As at the Latest Practicable Date, the issued share capital of the Company was HK$295,355,012 comprising 2,953,550,120 Shares. Subject to the passing of the resolution approving the granting of the proposed Repurchase Mandate at the AGM and on the basis that no further Shares are issued and/or repurchased between the Latest Practicable Date and the date of passing of the resolution approving the Repurchase Mandate, exercise in full of the Repurchase Mandate could result in up to 295,355,012 Shares, representing 10% of the issued ordinary share capital of the Company as at the date of passing of such resolution, being repurchased by the Company during the period from the date of passing the resolution granting the Repurchase Mandate until the earlier of (i) the conclusion of the next annual general meeting of the Company;

  1. the expiration of the period within which the next annual general meeting of the Company is required to be convened under the Articles of Association or any applicable laws; or (iii) the date on which the authority given under the ordinary resolution approving the Repurchase Mandate is revoked or varied by an ordinary resolution of the Shareholders.

REASONS FOR REPURCHASES

The Directors believe that it is in the best interests of the Company and the Shareholders to seek the Repurchase Mandate from the Shareholders to enable the Company to repurchase its Shares on the Stock Exchange. Such repurchases may, depending on market conditions and funding arrangements at the time, lead to an enhancement of the net asset value per Share and/or its earnings per Share and will only be made when the Directors believe that such repurchases will benefit the Company and the Shareholders. The timing of such repurchases, the number of Shares to be repurchased, the repurchase price and other terms upon which the Shares are repurchased will be decided by the Directors at the relevant time having regard to the prevailing circumstances.

- 12 -

APPENDIX I EXPLANATORY STATEMENT ON REPURCHASE MANDATE

FUNDING OF REPURCHASES

Repurchases of Shares will be financed out of funds legally available for the purpose and in accordance with the Articles of Association, the applicable laws of the Cayman Islands and the Listing Rules. The Company may not repurchase the Shares for a consideration other than cash or for settlement otherwise than in accordance with the trading rules of the Stock Exchange from time to time. Subject to the foregoing, the Company may make repurchases with funds which would otherwise be available for dividend or distribution or out of an issue of new Shares for the purpose of the repurchase.

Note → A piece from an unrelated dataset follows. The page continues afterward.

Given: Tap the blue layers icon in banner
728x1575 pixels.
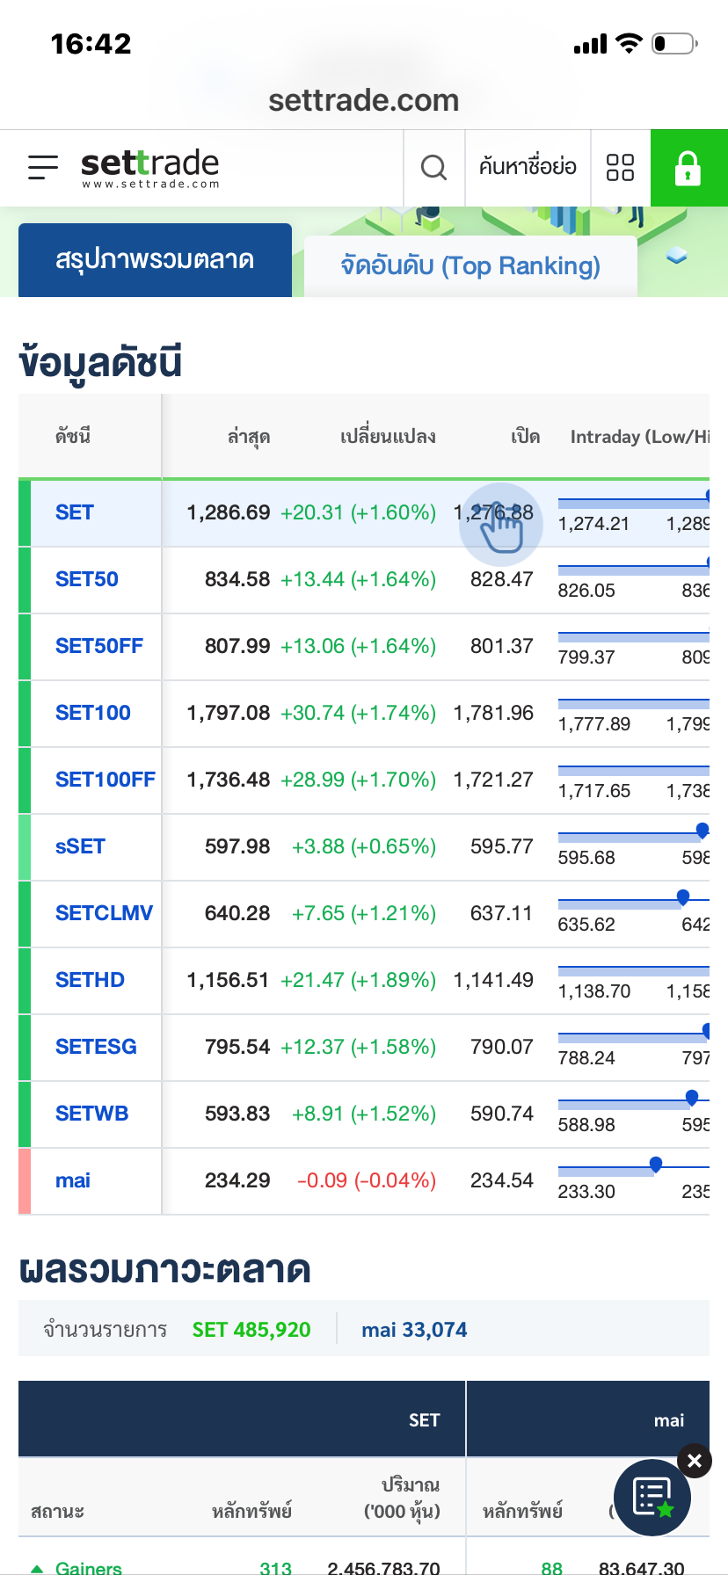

The Directors have no present intention to repurchase any Shares and they would only exercise the power to repurchase in circumstances where they consider that the repurchase would be in the best interests of the Company. The Directors consider that if the Repurchase Mandate were to be exercised in full at the current prevailing market value, it might have a material adverse impact on the working capital and the gearing levels of the Company, as compared with the positions disclosed in the audited consolidated financial statements of the Company as at 31 December 2020, being the date to which the latest published audited consolidated financial statements of the Company were made up. However, the Directors do not propose to exercise the Repurchase Mandate to repurchase Shares to such an extent as would, in the circumstances, result in a material adverse effect on the working capital requirements of the Company or the gearing levels which in the opinion of the Directors are from time to time appropriate for the Company.

UNDERTAKING

The Directors have undertaken to the Stock Exchange that, so far as the same may be applicable, they will exercise the Repurchase Mandate in accordance with the Listing Rules, the memorandum and the Articles of Association of the Company and the applicable laws of the Cayman Islands.

None of the Directors nor, to the best of their knowledge having made all reasonable enquiries, any of their associates currently intends to sell the Shares to the Company or its subsidiaries in the event that the Repurchase Mandate is approved by the Shareholders.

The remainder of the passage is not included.